Wagner contre les humanitaires : l’affaire Joseph Figueira en Centrafrique
Une arrestation brutale dans la province du Haut-Mbomou
La soirée s’apprêtait à être chaleureuse dans un bar-restaurant de Zemio, sous-préfecture du Haut-Mbomou, région centrafricaine minée par des tensions communautaires récurrentes. Deux experts, dont Joseph Figueira, chercheur belgo-portugais mandaté par l’ONG américaine FHI 360 dans le cadre d’un projet financé par l’Usaid, partageaient un moment de détente avec une cinquantaine d’interlocuteurs locaux. Leur mission ? Préparer un futur programme de prévention des conflits avec des acteurs locaux et internationaux. Pourtant, cette rencontre se transformera en piège.

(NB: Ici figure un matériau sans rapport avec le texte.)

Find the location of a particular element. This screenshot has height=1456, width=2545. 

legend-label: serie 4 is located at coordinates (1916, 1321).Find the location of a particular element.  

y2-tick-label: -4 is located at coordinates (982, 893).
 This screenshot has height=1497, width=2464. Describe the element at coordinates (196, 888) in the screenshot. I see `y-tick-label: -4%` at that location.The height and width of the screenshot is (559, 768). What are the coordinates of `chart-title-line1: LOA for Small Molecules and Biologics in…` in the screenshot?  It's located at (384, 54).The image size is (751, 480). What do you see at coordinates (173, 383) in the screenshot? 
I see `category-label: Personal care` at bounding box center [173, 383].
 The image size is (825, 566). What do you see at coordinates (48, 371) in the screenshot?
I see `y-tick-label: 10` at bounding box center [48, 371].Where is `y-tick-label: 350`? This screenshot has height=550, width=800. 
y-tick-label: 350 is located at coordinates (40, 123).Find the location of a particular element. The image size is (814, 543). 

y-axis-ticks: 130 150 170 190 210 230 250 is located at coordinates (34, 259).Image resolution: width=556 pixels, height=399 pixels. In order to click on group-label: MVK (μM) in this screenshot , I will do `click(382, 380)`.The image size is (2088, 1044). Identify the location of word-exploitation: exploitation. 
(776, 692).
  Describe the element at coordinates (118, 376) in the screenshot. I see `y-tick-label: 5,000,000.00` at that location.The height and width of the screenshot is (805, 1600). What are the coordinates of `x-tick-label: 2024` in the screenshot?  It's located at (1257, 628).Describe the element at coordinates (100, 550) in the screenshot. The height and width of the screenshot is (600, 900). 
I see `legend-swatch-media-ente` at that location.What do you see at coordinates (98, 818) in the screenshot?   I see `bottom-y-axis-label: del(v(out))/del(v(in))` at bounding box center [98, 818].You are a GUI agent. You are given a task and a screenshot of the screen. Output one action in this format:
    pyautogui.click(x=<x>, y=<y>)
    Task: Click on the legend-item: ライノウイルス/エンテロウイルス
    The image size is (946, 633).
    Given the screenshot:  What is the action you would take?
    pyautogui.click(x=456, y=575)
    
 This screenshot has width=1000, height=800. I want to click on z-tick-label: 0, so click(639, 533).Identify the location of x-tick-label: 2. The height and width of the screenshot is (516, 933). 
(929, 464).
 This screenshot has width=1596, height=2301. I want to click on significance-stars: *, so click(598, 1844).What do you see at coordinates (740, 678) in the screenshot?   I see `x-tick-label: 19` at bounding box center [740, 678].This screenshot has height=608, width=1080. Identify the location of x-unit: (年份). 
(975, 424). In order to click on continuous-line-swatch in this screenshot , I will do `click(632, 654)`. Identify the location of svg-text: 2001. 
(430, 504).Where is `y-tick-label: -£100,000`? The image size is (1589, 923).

Dès le lendemain, alors que les deux hommes devaient quitter Bangui, trois membres du groupe Wagner — force d’appui aux autorités centrafricaines depuis 2018 — ont fait irruption, accompagnés d’un gendarme local chargé de traduire. Sans explication, ils ont contraint Joseph Figueira à les suivre, l’empêchant même de récupérer ses documents dans les locaux de l’ONG où il logeait. Menotté et encagoulé, il a été embarqué manu militari vers un aéronef, où il a subi des violences avant d’être retenu dans des conditions illégales.
Spécialiste reconnu des communautés peules, Joseph Figueira disposait pourtant de tous les documents nécessaires pour justifier sa présence en Centrafrique, où il était en mission depuis neuf jours. Il avait même rencontré des responsables politiques et locaux pour faciliter la mise en place d’un projet humanitaire collaboratif. Cette arrestation arbitraire, en dehors de tout cadre juridique, illustre une stratégie délibérée d’intimidation et de manipulation.
Wagner et la guerre de l’information : une tactique bien rodée
Cette affaire s’inscrit dans une campagne plus large de désinformation et de pression menée par Wagner contre les acteurs humanitaires et médiatiques en Centrafrique. Les documents internes révélés par une enquête approfondie — plus de 1 400 pages — mettent en lumière les méthodes de l’organisation, anciennement liée à Evgueni Prigojine avant d’être récupérée par les services russes après sa mort en août 2023. Baptisée Africa politology, cette structure spécialisée dans l’influence et la communication opère désormais sous l’égide de l’État russe.
Les cibles de ces campagnes ne sont pas choisies au hasard. Les humanitaires, comme Joseph Figueira, sont souvent accusés de collusion avec des groupes rebelles ou des puissances étrangères, dans le but de discréditer leur travail et de saper leur crédibilité. Les méthodes employées — arrestations arbitraires, diffamation, manipulation médiatique — visent à créer un climat de méfiance envers les organisations d’aide, essentielles dans une région aussi fragile que la Centrafrique.
Un climat de terreur pour museler les voix critiques
L’arrestation de Joseph Figueira n’est pas un cas isolé. Elle s’ajoute à une série d’actes similaires visant à intimider les acteurs locaux et internationaux œuvrant pour la paix et le développement. En ciblant des experts comme lui, Wagner cherche à étouffer les initiatives indépendantes et à imposer une narration conforme à ses intérêts. Cette stratégie s’accompagne souvent de campagnes de désinformation dans les médias locaux, où des récits fabriqués visent à discréditer les humanitaires et les journalistes.
Pour les populations du Haut-Mbomou et d’autres régions en proie à l’insécurité, cette répression aggrave une situation déjà précaire. Les projets de prévention des conflits, essentiels pour éviter de nouvelles violences, se heurtent à cette politique de la peur. Les organisations locales et internationales, déjà limitées par les restrictions d’accès, voient leurs efforts compromis par des accusations infondées et des mesures coercitives.
Quelles conséquences pour l’avenir ?
L’affaire Joseph Figueira soulève des questions cruciales sur l’avenir de l’aide humanitaire en Centrafrique. Comment les ONG et les experts peuvent-ils continuer à travailler dans un environnement aussi hostile ? Quelles garanties existent pour protéger les acteurs engagés dans la résolution des conflits et le développement ?
Face à cette stratégie de terreur, la communauté internationale doit réagir. Les États et les organisations humanitaires doivent exiger la libération immédiate de Joseph Figueira et la fin des persécutions contre les travailleurs humanitaires. La Centrafrique ne peut se permettre de sacrifier son avenir sur l’autel de l’impunité et de la manipulation.